Ce royal « quoi qu’il en coûte », étonnamment, s’est arrêté aux portes des services hospitaliers. Ces soignants qu’on encensait en plein confinement, qu’on applaudissait la larme à l’œil depuis nos balcons, ont été totalement délaissés une fois la première vague passée. Les promesses du Président, fortes de l’anticipation d’une possible seconde vague, auraient dû être suivies d’actes souverains et immédiats. De budgets conséquents pour ouvrir de nouveaux services essentiels, combler des carences en matériel, en lits, en personnel ; pour relever le moral épuisé de ces héros malgré eux qui ont fait feu de tout bois pour sauver des vies au péril de la leur.

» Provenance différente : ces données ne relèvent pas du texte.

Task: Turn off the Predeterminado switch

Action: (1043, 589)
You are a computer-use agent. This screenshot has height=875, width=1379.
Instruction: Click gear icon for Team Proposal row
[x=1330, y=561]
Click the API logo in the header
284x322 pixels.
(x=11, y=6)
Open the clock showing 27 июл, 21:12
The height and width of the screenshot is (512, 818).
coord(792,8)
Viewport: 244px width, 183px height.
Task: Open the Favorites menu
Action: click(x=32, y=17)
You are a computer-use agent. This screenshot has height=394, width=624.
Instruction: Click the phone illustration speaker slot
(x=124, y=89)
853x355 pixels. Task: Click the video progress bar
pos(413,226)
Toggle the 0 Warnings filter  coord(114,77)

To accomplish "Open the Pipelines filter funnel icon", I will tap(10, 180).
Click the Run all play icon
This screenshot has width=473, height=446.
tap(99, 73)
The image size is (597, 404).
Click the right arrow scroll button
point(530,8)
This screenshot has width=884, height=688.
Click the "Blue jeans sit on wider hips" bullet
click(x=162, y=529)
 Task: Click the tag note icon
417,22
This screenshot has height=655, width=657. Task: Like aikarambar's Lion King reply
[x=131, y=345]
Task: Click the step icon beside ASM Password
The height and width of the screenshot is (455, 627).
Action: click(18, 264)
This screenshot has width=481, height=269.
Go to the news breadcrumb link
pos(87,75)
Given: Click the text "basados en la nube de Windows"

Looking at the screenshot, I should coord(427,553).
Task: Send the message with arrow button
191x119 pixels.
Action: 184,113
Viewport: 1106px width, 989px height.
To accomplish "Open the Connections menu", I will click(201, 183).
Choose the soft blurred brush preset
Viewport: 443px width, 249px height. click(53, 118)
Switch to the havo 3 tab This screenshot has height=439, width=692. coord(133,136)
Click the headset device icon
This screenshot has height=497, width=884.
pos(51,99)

La décision de ce couvre-feu

n’est qu’un fac-similé nocturne du confinement

Mais non. Hormis une prime de 1500 euros jetée en pâture à ceux qui avaient comptabilisé suffisamment d’ « heures Covid », rien ou presque n’a été fait. Et aujourd’hui, alors que les malades d’autres pathologies, qui avaient dû repousser la date de leur opération, occupent davantage de lits, le gouvernement s’affole à l’idée que la capacité d’absorption des hôpitaux devienne rapidement insuffisante pour prendre en charge les malades du coronavirus. D’où cette cascade de mesures à l’emporte-pièce, cette désorganisation ahurissante menaçant notre santé et nos emplois, sans parler de nos libertés fondamentales, alors même que le Dr David Nabarro de l'OMS vient de lancer un appel solennel aux dirigeants mondiaux pour cesser de recourir au confinement comme principale méthode de contrôle de l’épidémie. La décision de ce couvre-feu dans les grandes agglomérations n’en est qu’un fac-similé nocturne, dont les dégâts économiques, sociaux et psychologiques risquent fort de pousser toute une frange déjà fragilisée de citoyens à de violents mouvements de révolte.

Un tel constat nous laisse le choix entre deux conclusions : soit le gouvernement s’est laissé déborder par ses multiples engagements et n’a pas su gérer toutes les priorités qui s’imposaient. Soit il s’agit d’une volonté délibérée d’achever l'hôpital public, déjà mis à mal par trente ans de politique d’austérité, au bénéfice du secteur privé et d’une refonte de la Sécurité Sociale.

Une chose est sûre : nous nous devons tous, en tant que citoyens de ce pays, de protéger nos acquis sociaux les plus essentiels contre le poison de la convoitise financière. Et ce, justement, quoi qu’il en coûte.